Many years ago my psychotherapy supervisor told me the following story: a couple on the verge of divorce came into his office and he asked the husband what made him fall in love with his wife.

“I liked the way she was decisive, confident, made dinner reservations, planned our vacations…”

Then he asked the wife what made her fall in love with her husband.

“He always made me laugh,” she replied.

My supervisor then asked the husband why they were getting divorced.

“She’s so controlling!” he replied.

Then he asked the wife the same question:

“All he does is make fun of me!” she bellowed.

The same characteristics that make you fall in love with a partner in the beginning of a relationship, will make you loathe them in the end.

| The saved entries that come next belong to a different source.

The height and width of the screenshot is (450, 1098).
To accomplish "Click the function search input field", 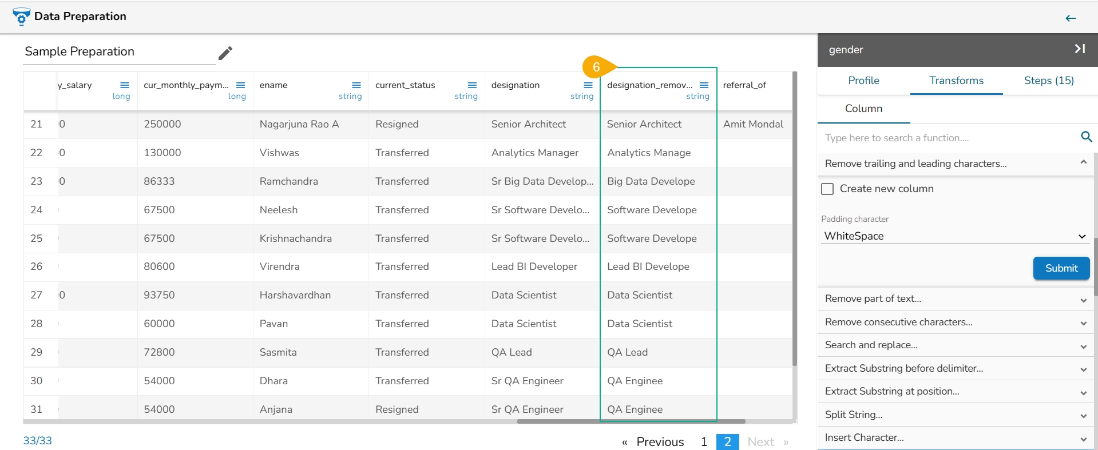I will click(947, 138).
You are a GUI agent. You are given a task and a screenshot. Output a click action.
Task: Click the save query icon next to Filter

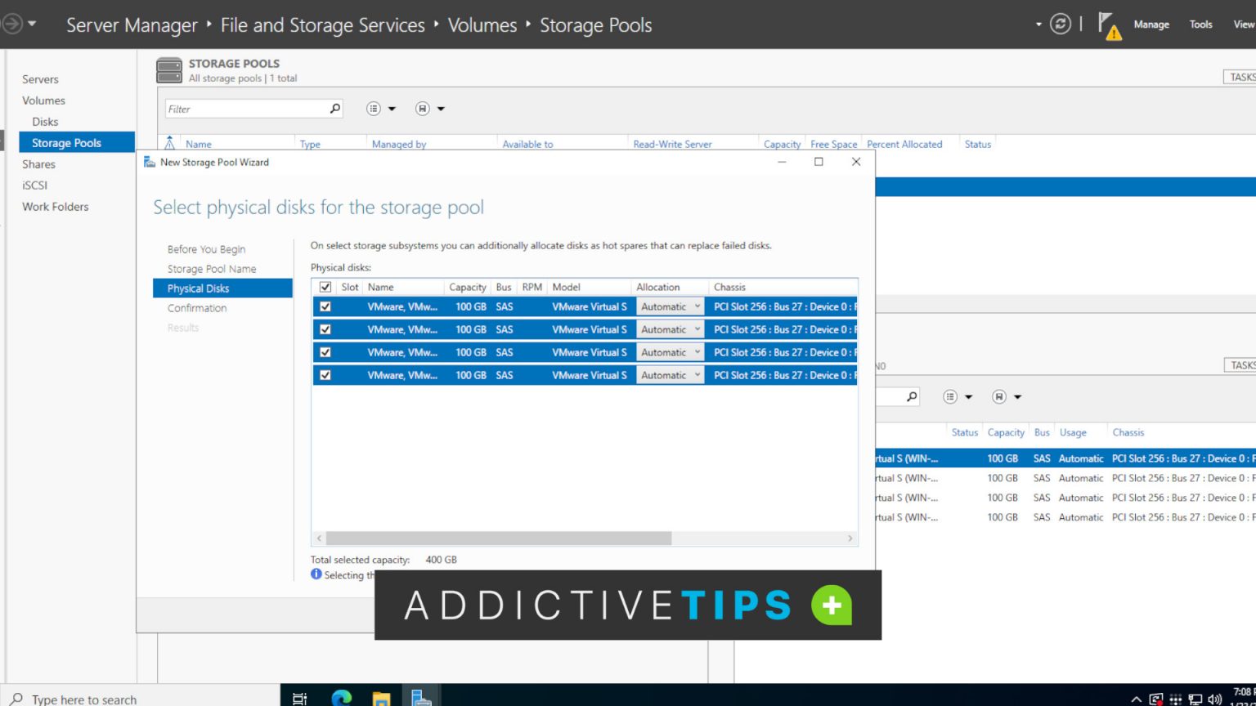click(x=422, y=108)
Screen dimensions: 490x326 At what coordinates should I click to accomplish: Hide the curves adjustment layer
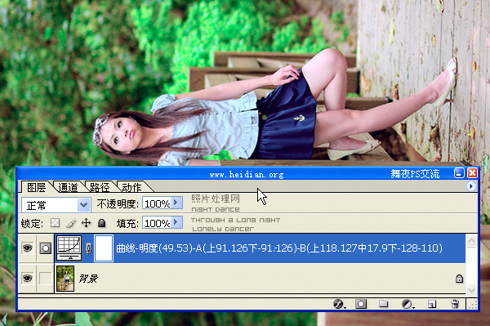pos(28,248)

If you fall in love with someone because they are spontaneous, then you will fall out of love with them because they are unreliable. If you fall in love with someone because they make everything look easy, then you will fall out of love with them because they are lazy.

The husband and wife that my supervisor counseled probably didn’t change much individually throughout their years of marriage.

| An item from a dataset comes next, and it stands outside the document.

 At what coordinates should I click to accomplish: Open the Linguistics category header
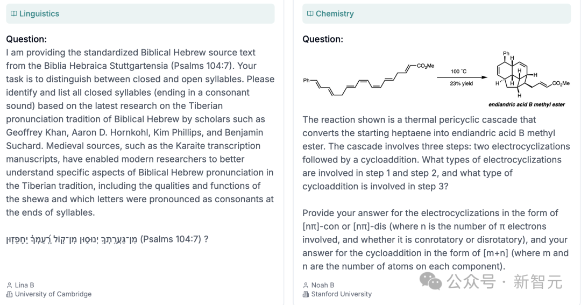(x=140, y=13)
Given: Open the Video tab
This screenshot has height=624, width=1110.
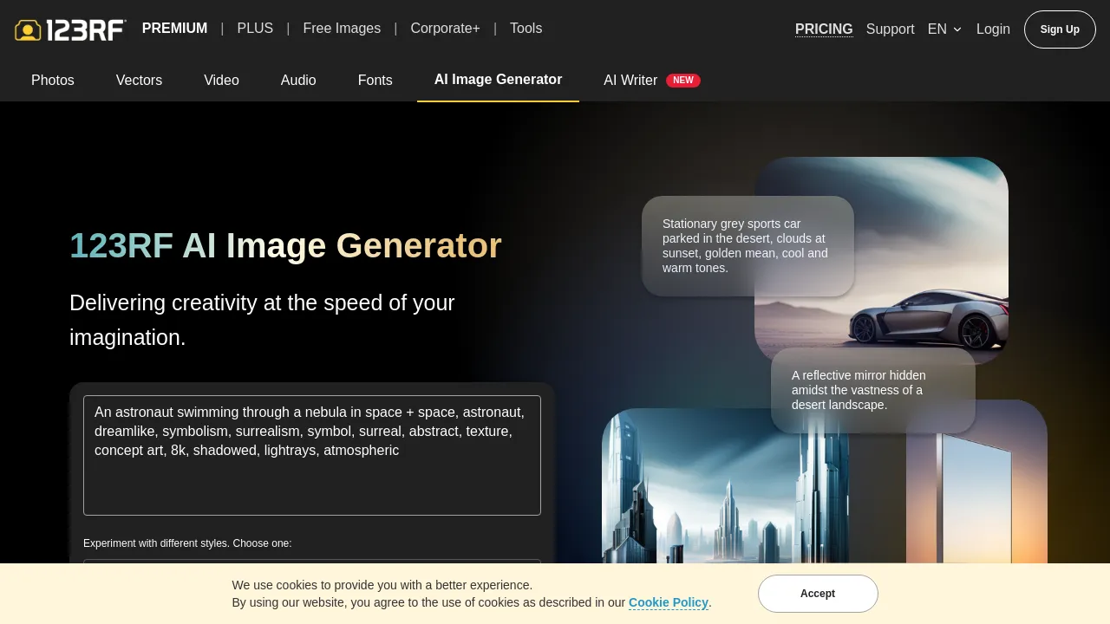Looking at the screenshot, I should (221, 80).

What changed were their appetites, their tolerances.

So when I notice that the vast majority of women on Hinge — yes, I’m on Hinge — state that they are looking for a man who makes them laugh (I realize that this is probably from some psychologically tested multiple choice prompt such as “Would you prefer to date a comedian, a fishmonger, or an ax-murderer?”), the women should not be surprised if they soon become the brunt of their partner’s jokes.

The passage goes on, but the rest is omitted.